_Task to complete_. The full listing, reproduced exactly, is what the response must contain.

_Task data_.
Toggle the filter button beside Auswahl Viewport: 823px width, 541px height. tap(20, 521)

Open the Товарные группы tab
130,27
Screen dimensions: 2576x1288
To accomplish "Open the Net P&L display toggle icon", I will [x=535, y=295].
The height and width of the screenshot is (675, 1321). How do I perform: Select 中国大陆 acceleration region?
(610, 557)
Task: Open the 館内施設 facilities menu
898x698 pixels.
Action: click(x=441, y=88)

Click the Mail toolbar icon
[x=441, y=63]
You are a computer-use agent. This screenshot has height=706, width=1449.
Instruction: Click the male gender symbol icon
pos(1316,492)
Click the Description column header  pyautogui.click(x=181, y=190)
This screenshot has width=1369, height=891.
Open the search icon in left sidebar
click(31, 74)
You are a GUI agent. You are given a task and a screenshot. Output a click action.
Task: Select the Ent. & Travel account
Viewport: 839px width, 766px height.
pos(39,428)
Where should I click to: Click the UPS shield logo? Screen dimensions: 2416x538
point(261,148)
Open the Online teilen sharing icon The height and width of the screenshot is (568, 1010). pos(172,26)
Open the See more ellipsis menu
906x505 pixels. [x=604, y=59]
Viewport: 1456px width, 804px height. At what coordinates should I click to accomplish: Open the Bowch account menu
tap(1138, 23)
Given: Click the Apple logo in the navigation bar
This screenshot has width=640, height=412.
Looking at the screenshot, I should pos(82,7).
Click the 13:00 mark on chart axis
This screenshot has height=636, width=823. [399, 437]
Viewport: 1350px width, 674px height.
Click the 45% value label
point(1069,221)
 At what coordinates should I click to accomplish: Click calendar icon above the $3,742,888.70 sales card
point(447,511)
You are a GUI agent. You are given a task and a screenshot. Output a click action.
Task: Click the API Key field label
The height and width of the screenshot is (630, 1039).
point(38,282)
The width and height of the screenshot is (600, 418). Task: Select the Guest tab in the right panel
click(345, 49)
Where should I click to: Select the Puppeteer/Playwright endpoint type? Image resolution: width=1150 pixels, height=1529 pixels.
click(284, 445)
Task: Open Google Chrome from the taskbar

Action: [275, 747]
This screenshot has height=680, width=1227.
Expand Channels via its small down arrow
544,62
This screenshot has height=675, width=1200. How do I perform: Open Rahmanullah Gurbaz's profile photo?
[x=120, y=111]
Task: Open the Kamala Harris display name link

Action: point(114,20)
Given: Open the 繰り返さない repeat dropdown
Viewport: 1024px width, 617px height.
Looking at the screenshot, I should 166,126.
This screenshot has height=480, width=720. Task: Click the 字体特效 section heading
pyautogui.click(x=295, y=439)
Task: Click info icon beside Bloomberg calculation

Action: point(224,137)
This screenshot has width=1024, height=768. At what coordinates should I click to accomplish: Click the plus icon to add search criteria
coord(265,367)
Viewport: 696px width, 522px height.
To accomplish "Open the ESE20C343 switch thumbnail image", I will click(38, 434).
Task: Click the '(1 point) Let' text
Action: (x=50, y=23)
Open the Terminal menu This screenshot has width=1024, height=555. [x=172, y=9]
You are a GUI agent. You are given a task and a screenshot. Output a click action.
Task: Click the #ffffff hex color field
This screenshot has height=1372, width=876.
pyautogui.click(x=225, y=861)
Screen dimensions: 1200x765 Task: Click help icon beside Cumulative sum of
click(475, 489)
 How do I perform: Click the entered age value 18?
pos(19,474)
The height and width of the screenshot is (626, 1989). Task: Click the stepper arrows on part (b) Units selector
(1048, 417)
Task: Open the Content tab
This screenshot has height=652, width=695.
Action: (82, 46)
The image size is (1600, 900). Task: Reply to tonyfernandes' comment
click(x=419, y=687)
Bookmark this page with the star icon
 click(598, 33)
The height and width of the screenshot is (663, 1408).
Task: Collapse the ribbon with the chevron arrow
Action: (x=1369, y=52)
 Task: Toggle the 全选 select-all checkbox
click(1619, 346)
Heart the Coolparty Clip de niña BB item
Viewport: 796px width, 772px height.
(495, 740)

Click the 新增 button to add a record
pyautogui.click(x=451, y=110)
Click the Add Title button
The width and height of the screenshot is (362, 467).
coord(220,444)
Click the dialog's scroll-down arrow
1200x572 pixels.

_Answer space_.
Toggle the filter button beside Auswahl Viewport: 823px width, 541px height. tap(20, 521)

Open the Товарные группы tab
130,27
Screen dimensions: 2576x1288
To accomplish "Open the Net P&L display toggle icon", I will [x=535, y=295].
The height and width of the screenshot is (675, 1321). How do I perform: Select 中国大陆 acceleration region?
(610, 557)
Task: Open the 館内施設 facilities menu
898x698 pixels.
Action: click(x=441, y=88)

Click the Mail toolbar icon
[x=441, y=63]
You are a computer-use agent. This screenshot has height=706, width=1449.
Instruction: Click the male gender symbol icon
pos(1316,492)
Click the Description column header  pyautogui.click(x=181, y=190)
This screenshot has width=1369, height=891.
Open the search icon in left sidebar
click(31, 74)
You are a GUI agent. You are given a task and a screenshot. Output a click action.
Task: Select the Ent. & Travel account
Viewport: 839px width, 766px height.
pos(39,428)
Where should I click to: Click the UPS shield logo? Screen dimensions: 2416x538
point(261,148)
Open the Online teilen sharing icon The height and width of the screenshot is (568, 1010). pos(172,26)
Open the See more ellipsis menu
906x505 pixels. [x=604, y=59]
Viewport: 1456px width, 804px height. At what coordinates should I click to accomplish: Open the Bowch account menu
tap(1138, 23)
Given: Click the Apple logo in the navigation bar
This screenshot has width=640, height=412.
Looking at the screenshot, I should pos(82,7).
Click the 13:00 mark on chart axis
This screenshot has height=636, width=823. [399, 437]
Viewport: 1350px width, 674px height.
Click the 45% value label
point(1069,221)
 At what coordinates should I click to accomplish: Click calendar icon above the $3,742,888.70 sales card
point(447,511)
You are a GUI agent. You are given a task and a screenshot. Output a click action.
Task: Click the API Key field label
The height and width of the screenshot is (630, 1039).
point(38,282)
The width and height of the screenshot is (600, 418). Task: Select the Guest tab in the right panel
click(345, 49)
Where should I click to: Select the Puppeteer/Playwright endpoint type? Image resolution: width=1150 pixels, height=1529 pixels.
click(284, 445)
Task: Open Google Chrome from the taskbar

Action: [275, 747]
This screenshot has height=680, width=1227.
Expand Channels via its small down arrow
544,62
This screenshot has height=675, width=1200. How do I perform: Open Rahmanullah Gurbaz's profile photo?
[x=120, y=111]
Task: Open the Kamala Harris display name link

Action: point(114,20)
Given: Open the 繰り返さない repeat dropdown
Viewport: 1024px width, 617px height.
Looking at the screenshot, I should 166,126.
This screenshot has height=480, width=720. Task: Click the 字体特效 section heading
pyautogui.click(x=295, y=439)
Task: Click info icon beside Bloomberg calculation

Action: point(224,137)
This screenshot has width=1024, height=768. At what coordinates should I click to accomplish: Click the plus icon to add search criteria
coord(265,367)
Viewport: 696px width, 522px height.
To accomplish "Open the ESE20C343 switch thumbnail image", I will click(38, 434).
Task: Click the '(1 point) Let' text
Action: (x=50, y=23)
Open the Terminal menu This screenshot has width=1024, height=555. [x=172, y=9]
You are a GUI agent. You are given a task and a screenshot. Output a click action.
Task: Click the #ffffff hex color field
This screenshot has height=1372, width=876.
pyautogui.click(x=225, y=861)
Screen dimensions: 1200x765 Task: Click help icon beside Cumulative sum of
click(475, 489)
 How do I perform: Click the entered age value 18?
pos(19,474)
The height and width of the screenshot is (626, 1989). Task: Click the stepper arrows on part (b) Units selector
(1048, 417)
Task: Open the Content tab
This screenshot has height=652, width=695.
Action: (82, 46)
The image size is (1600, 900). Task: Reply to tonyfernandes' comment
click(x=419, y=687)
Bookmark this page with the star icon
 click(598, 33)
The height and width of the screenshot is (663, 1408).
Task: Collapse the ribbon with the chevron arrow
Action: (x=1369, y=52)
 Task: Toggle the 全选 select-all checkbox
click(1619, 346)
Heart the Coolparty Clip de niña BB item
Viewport: 796px width, 772px height.
(495, 740)

Click the 新增 button to add a record
pyautogui.click(x=451, y=110)
Click the Add Title button
The width and height of the screenshot is (362, 467).
coord(220,444)
Click the dialog's scroll-down arrow
1200x572 pixels.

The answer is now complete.